-- Check your understanding --
**a)** Answer these questions using the article about the science hotline for filmmakers:
(i) What number do filmmakers dial to reach the hotline?
(ii) Which organization runs the Science and Entertainment Exchange?
(iii) How many projects has the Exchange consulted on so far?
**b)** Translate this sentence from the article about the science hotline for filmmakers into Spanish: "To date, the Science and Entertainment Exchange has consulted on more than 1300 projects."
**c)** Continue the article about the science hotline for filmmakers from where it stops.

BEGIN Text

Are you a screenwriter, trying to decide which hyper-durable substance your superhero character’s armor should be made of? Or struggling to figure out which fuel source would be most realistic for your movie’s inter-dimensional spaceships? Just pick up your phone and dial 844-NEED-SCI, a science advice hotline for filmmakers that has more than 2700 professional scientists from around the world waiting to take your call.

According to The Wall Street Journal, the hotline connects to the Science and Entertainment Exchange, a program of the National Academy of Sciences with the goal of helping filmmakers incorporate accurate science into their films—at least, to some degree.

Dr. Jessica Cail, a Los Angeles psychopharmacologist who moonlights as a stunt woman, told The Wall Street Journal her goal is to find a “middle ground between fantasy and reality,” to help filmmakers make their films, if not fully realistic, at least “plausible-ish.”

To date, the Science and Entertainment Exchange has consulted on more than 1300 projects. They organize a range of annual programs, including lectures and seminars around Los Angeles, and regular “speed dating” events to help match filmmakers up with the right scientist for their project.

END Text
BEGIN Provided material

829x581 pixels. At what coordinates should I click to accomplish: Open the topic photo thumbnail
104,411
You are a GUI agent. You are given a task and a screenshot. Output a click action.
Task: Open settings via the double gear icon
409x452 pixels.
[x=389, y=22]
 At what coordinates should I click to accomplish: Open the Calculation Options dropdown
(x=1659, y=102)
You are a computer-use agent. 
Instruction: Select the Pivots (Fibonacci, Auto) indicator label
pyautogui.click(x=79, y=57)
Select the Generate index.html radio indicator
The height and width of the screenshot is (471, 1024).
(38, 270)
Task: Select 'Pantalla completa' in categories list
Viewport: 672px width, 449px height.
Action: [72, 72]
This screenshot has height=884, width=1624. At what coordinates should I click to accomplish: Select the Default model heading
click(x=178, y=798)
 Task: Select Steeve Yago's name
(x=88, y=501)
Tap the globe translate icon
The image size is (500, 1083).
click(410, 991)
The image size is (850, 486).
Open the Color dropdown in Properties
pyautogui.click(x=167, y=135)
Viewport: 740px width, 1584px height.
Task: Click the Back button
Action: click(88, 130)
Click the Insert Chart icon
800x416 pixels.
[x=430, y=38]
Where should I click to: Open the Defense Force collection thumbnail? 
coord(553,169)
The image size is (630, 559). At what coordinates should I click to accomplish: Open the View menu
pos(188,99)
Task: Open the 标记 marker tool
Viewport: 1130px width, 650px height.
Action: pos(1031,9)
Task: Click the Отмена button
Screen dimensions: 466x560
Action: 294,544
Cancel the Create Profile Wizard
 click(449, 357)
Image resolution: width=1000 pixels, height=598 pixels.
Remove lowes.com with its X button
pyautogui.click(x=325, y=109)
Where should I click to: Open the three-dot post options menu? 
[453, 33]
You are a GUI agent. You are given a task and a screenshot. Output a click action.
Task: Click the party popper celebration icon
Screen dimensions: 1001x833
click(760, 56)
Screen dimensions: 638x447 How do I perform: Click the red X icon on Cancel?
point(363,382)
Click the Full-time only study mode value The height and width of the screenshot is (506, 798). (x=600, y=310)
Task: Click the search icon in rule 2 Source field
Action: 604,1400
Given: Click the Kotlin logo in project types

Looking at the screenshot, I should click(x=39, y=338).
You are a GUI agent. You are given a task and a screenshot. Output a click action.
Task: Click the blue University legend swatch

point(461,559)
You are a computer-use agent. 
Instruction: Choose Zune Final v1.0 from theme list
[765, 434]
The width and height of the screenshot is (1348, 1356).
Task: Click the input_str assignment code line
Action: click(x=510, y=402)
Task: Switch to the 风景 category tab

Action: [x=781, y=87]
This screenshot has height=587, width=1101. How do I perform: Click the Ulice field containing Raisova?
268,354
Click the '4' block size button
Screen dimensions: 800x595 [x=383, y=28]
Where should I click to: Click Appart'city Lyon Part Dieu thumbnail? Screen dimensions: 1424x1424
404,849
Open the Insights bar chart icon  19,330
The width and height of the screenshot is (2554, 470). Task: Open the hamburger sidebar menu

END Provided material

-- Results of the exercise --
**a)**
(i) 844-NEED-SCI
(ii) The National Academy of Sciences
(iii) More than 1300

**b)** Hasta la fecha, el Science and Entertainment Exchange ha asesorado en más de 1300 proyectos.

**c)**
Once a filmmaker gets assigned their very own scientist, science consultation can take a range of forms. While some filmmakers have general questions that inform the overarching plot of the film, others get surprisingly specific. When filmmakers Will Matthews and Jeffrey Addiss needed a plausible way for the world to end, they turned to theoretical physicist Clifford Johnson, who recommended a black hole. On the other hand, Marvel once had a more specific request for Cail: to come up with ingredients for a super strength serum, to be used on their TV show Marvel’s Agents of S.H.I.E.L.D. Cail recommended an anabolic androgenic steroid mixed with a liver-enzyme inhibitor, while Marvel added some “gorilla testosterone and a drop of peppermint” to spice up the mixture.

The Wall Street Journal explains that the goal of the Science and Entertainment Exchange isn’t to make films 100 percent scientifically accurate. Rather, they hope weaving real science into fictional stories will generate more interest in scientific subjects. The goal is to work in science while still retaining entertainment value—what filmmaker Will Matthews calls using science “in a popcorn way.”